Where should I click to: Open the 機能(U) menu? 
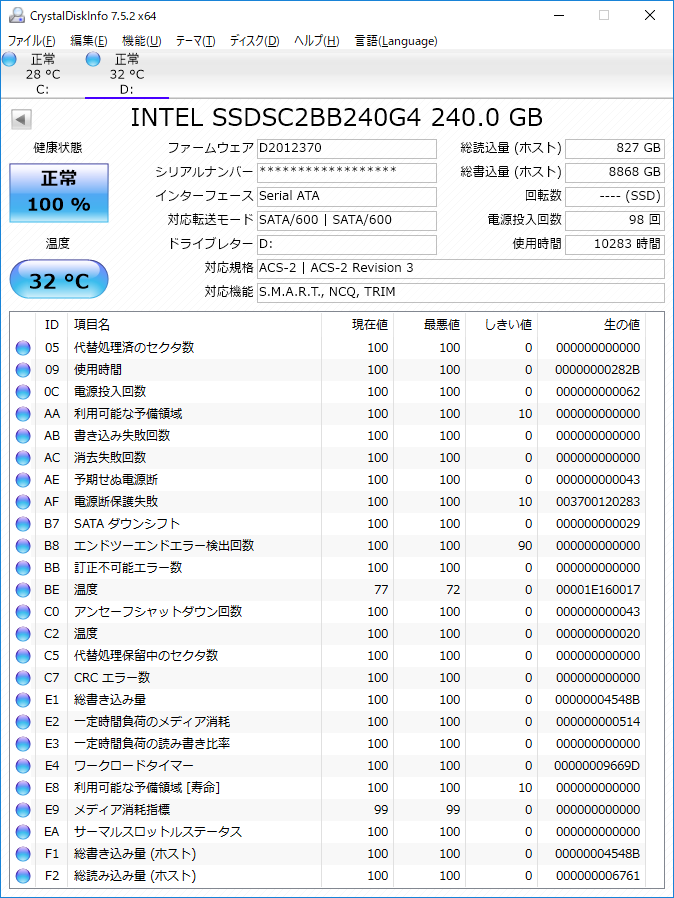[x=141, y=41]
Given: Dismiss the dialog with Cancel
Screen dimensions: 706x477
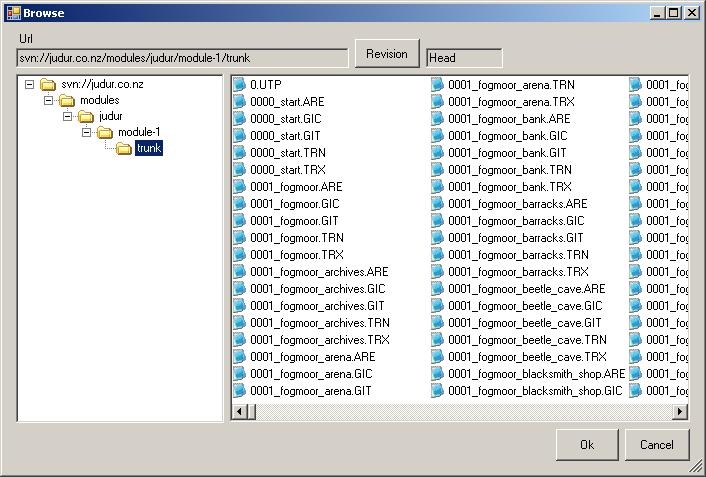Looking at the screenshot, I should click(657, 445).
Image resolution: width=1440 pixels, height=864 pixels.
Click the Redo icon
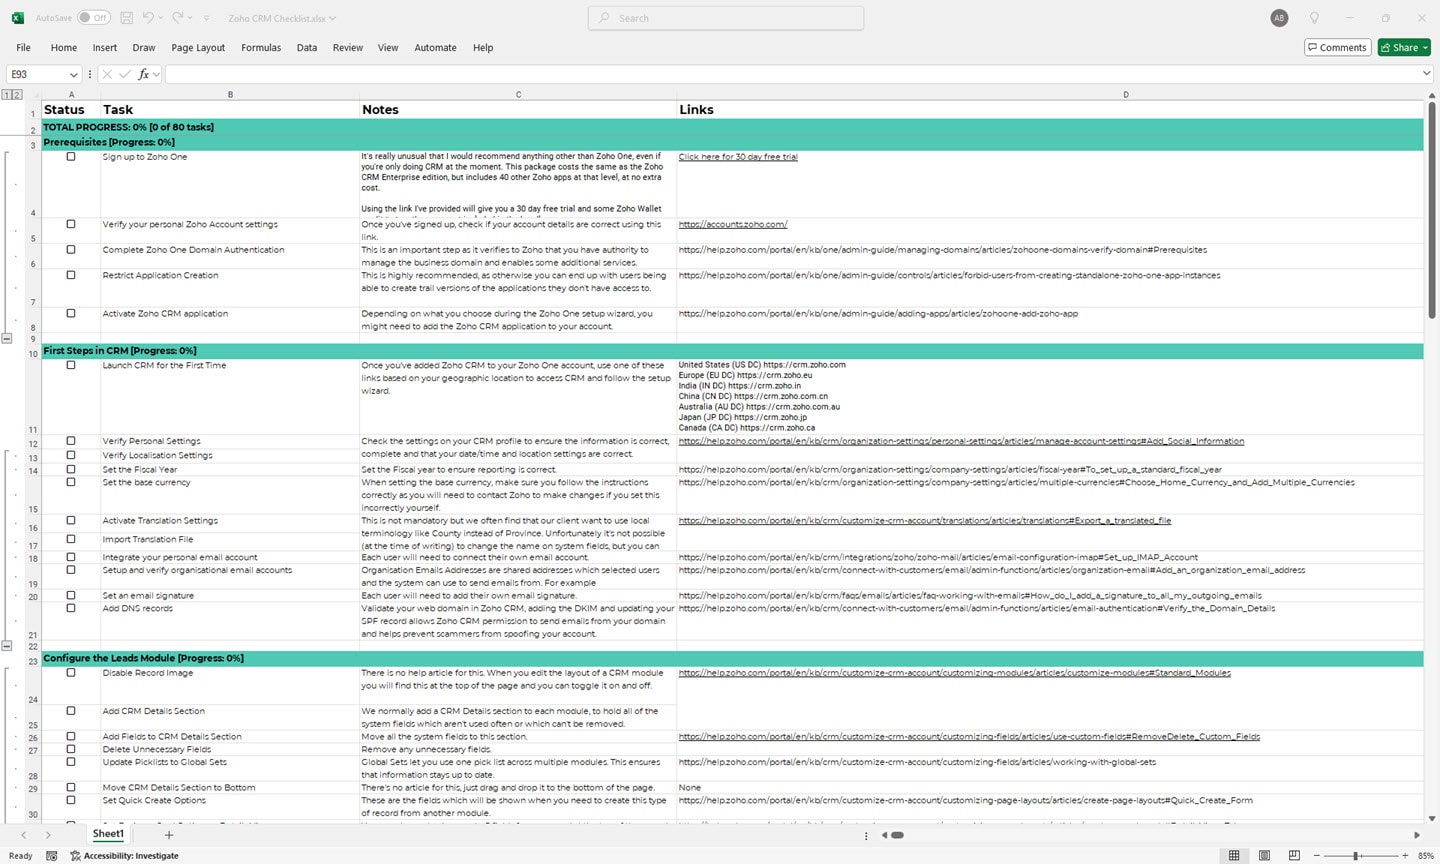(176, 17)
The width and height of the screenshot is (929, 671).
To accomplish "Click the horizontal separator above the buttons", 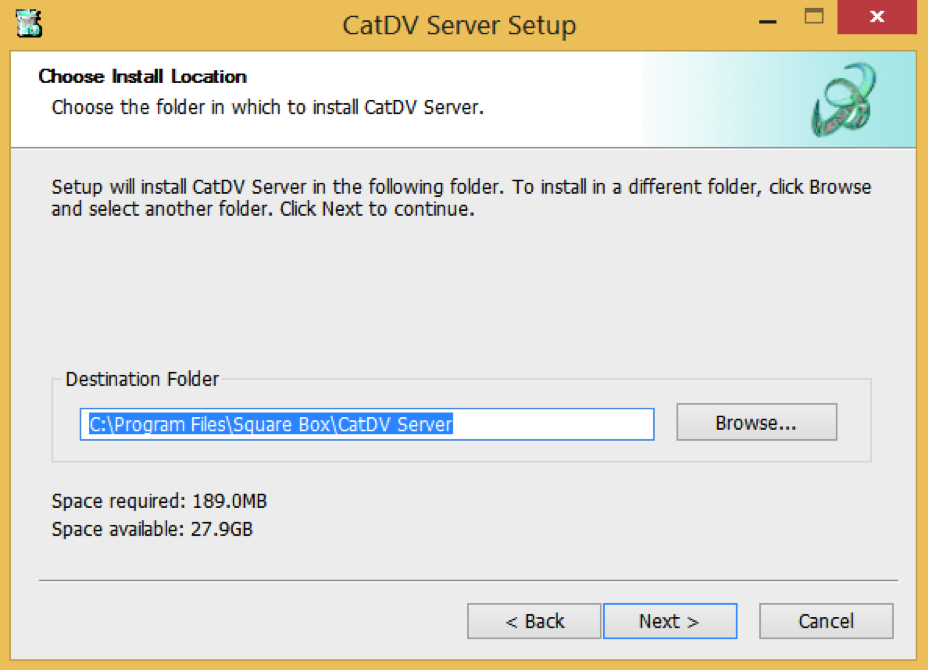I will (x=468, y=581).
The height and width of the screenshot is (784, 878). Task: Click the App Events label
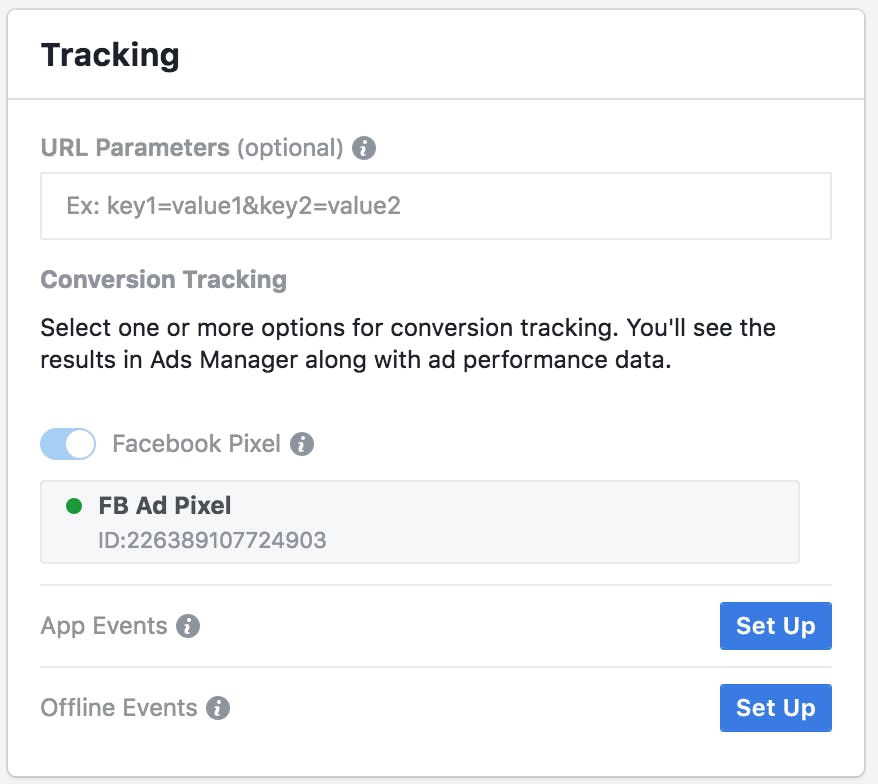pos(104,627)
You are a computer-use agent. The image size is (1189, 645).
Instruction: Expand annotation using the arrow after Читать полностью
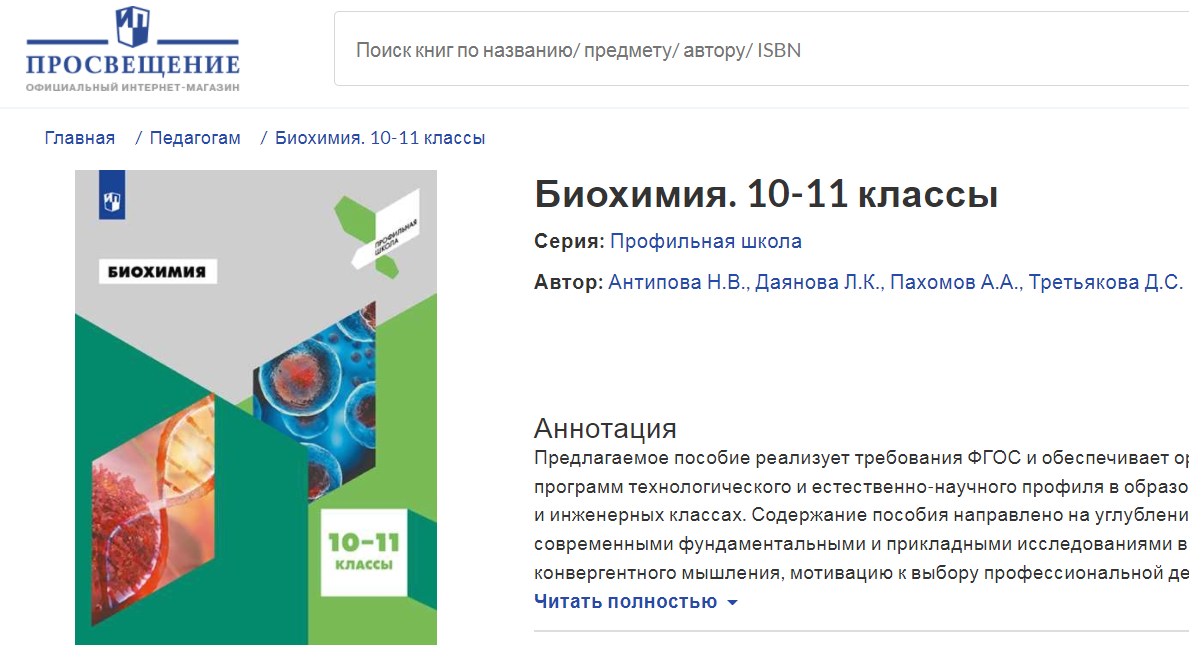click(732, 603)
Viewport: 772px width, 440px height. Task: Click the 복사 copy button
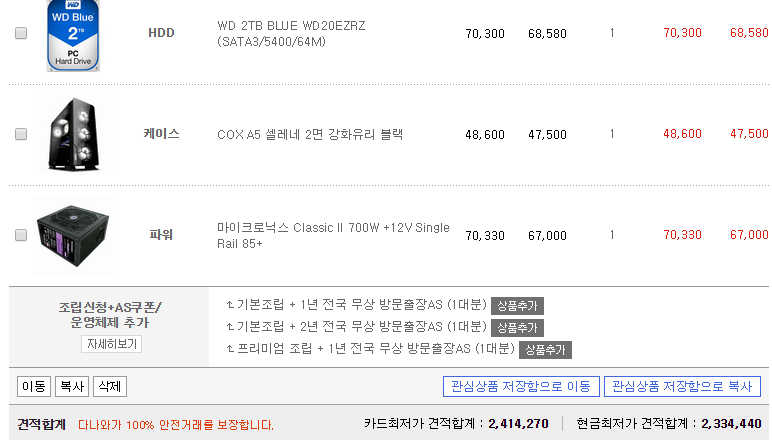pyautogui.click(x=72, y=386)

**Task details:** Would you restate, word for word, the lines from the one holding "Instruction: Expand annotation" through the end of the material above? Omit the pictures.

**Answer section:**
Instruction: Expand annotation using the arrow after Читать полностью
click(732, 603)
Viewport: 772px width, 440px height. Task: Click the 복사 copy button
pyautogui.click(x=72, y=386)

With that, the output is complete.